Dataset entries
▼

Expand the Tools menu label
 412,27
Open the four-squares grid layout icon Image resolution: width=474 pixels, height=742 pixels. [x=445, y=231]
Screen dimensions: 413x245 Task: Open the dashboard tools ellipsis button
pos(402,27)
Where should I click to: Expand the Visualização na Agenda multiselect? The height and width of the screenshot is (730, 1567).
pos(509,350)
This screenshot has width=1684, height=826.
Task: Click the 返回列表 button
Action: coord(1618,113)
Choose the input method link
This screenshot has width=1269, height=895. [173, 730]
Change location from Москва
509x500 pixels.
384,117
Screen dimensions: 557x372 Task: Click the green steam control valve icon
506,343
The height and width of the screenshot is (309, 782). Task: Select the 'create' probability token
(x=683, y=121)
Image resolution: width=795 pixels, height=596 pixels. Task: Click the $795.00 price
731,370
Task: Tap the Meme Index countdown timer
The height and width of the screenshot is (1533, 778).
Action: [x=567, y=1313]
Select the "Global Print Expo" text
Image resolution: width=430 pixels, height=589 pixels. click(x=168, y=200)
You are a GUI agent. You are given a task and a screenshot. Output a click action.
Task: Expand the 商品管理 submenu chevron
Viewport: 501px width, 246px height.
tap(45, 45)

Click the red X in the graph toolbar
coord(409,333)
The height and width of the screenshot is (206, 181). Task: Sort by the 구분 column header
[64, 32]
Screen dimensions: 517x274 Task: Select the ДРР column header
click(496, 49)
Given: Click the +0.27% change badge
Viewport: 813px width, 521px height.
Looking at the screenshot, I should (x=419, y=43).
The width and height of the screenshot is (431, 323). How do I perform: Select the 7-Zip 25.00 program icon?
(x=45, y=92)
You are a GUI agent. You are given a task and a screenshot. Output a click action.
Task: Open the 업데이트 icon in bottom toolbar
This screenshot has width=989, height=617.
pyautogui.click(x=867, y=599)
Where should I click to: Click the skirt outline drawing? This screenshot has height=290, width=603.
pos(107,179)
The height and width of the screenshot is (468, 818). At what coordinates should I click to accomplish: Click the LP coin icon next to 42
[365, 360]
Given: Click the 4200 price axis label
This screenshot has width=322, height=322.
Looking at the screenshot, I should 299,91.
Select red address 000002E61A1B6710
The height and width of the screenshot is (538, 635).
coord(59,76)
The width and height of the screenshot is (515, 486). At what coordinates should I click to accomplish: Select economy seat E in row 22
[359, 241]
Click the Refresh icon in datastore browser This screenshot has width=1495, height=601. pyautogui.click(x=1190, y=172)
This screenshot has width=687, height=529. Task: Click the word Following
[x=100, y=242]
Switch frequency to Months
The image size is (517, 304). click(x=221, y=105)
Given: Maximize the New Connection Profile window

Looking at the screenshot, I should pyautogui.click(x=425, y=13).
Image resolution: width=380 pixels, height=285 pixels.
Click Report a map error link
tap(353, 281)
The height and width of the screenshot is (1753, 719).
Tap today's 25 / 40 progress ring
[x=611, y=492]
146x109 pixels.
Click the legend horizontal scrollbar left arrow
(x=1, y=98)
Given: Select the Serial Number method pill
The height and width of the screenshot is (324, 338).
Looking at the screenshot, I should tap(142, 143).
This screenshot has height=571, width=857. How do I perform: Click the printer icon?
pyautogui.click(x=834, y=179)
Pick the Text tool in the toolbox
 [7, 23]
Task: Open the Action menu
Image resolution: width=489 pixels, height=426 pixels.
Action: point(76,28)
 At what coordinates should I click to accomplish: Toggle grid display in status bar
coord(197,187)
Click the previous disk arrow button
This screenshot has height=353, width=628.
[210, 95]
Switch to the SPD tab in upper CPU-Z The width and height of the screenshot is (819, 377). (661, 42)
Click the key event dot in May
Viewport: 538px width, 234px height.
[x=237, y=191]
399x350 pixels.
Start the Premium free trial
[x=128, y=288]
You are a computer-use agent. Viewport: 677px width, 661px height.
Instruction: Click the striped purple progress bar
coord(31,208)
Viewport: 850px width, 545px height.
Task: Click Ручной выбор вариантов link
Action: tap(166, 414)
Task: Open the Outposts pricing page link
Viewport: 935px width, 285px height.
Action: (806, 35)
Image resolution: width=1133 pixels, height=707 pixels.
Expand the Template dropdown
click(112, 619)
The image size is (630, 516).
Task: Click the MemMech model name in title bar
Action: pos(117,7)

▲

**Instructions to follow**: All lines from the one with "Image resolution: width=1133" onward to the end of the records above should be repeated exactly, and only those lines.

**Your solution**:
Image resolution: width=1133 pixels, height=707 pixels.
Expand the Template dropdown
click(112, 619)
The image size is (630, 516).
Task: Click the MemMech model name in title bar
Action: pos(117,7)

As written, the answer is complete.